HAND gestures and hesitations – common traits when someone is lying – happen more often when people are telling the truth, according to a new study.

Psychologists at the University of Edinburgh said tests revealed that people are skilled at identifying such signals and liars are equally skilled at suppressing them to avoid detection.

They used an interactive game to assess the types of speech and gestures speakers produce when they are telling fibs, and the clues listeners interpret as evidence that a statement is false.

Edinburgh University researcher, Jia Loy, created a computerised two-player game in which two dozen players hunted for treasure – and were free to lie as they did so.

Researchers coded more than 1100 utterances produced by speakers against 19 potential clues to lying – such as pauses in speech, changes in speech rate, shifts in eye gaze and eyebrow movements.

There were analysed to see which of them listeners identified, and which were more likely to be produced when telling an untruth.

The team found listeners were efficient at identifying these signs – making judgements on whether something is true within a few hundred milliseconds of encountering a cue.
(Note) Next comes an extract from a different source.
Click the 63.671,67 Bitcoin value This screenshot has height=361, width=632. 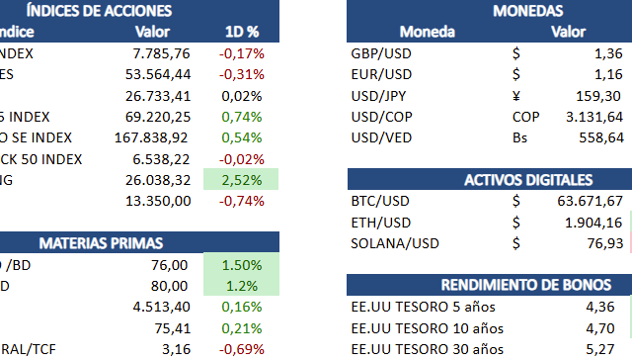coord(591,201)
However, the team found that the common signs associated with lying were more likely to be used if the speaker is telling the truth. They say the study helps understand the psychological dynamics that shape deception.
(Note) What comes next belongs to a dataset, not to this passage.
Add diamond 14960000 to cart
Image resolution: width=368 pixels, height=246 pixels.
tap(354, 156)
Their study, published in the Journal of Cognition, said: “In terms of spoken cues, the best model for Speakers revealed pauses to be a significant predictor: Speakers were more likely to be telling the truth when their utterance contained a pause, either filled or silent.

“Although pauses also emerged as a significant predictor in the best Guesser model, this relationship was in the opposite direction: Guessers interpreted Speakers’ utterances containing pauses as untruthful.”
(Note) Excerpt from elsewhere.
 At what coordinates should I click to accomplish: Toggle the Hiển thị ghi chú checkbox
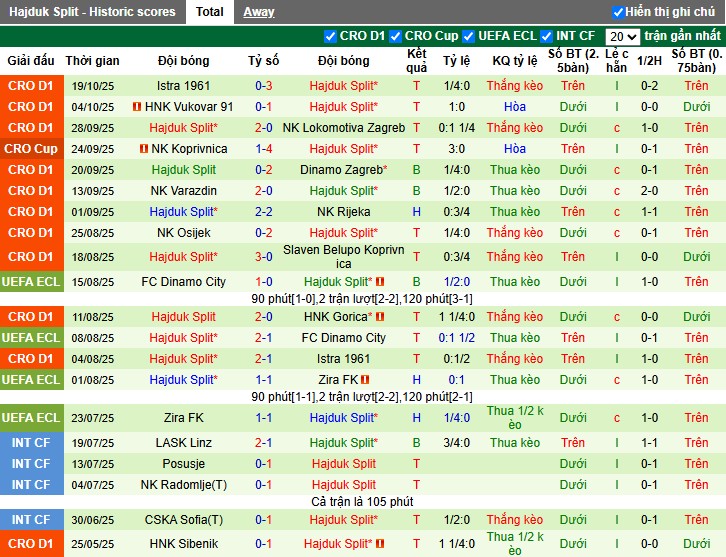click(x=618, y=12)
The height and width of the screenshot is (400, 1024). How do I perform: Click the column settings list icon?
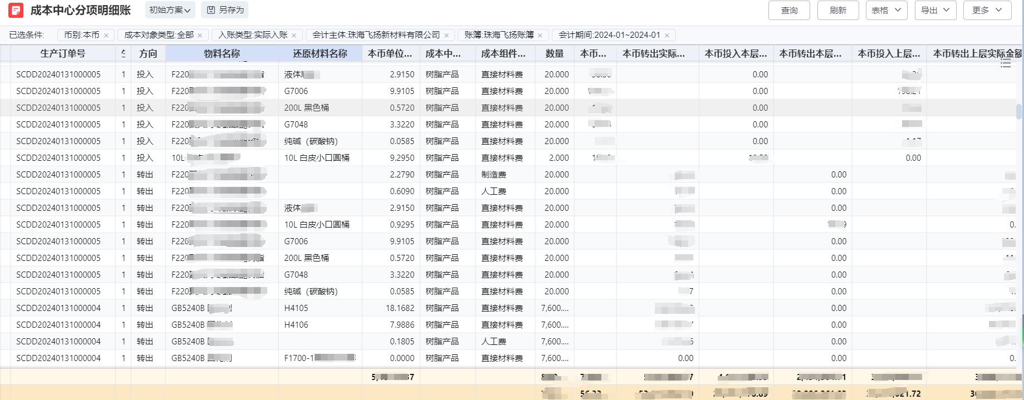[1005, 63]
A further disconnect was seen in the pattern for gestures with speakers were more likely to use them in the context of a lie. Guessers, however, tended to infer falsehood from the absence of affect displays.

Dr Martin Corley, of the School of Philosophy, Psychology and Language Sciences, said: “The findings suggest that we have strong preconceptions about the behaviour associated with lying, which we act on almost instinctively when listening to others.

“However, we don’t necessarily produce these cues when we’re lying, perhaps because we try to suppress them.”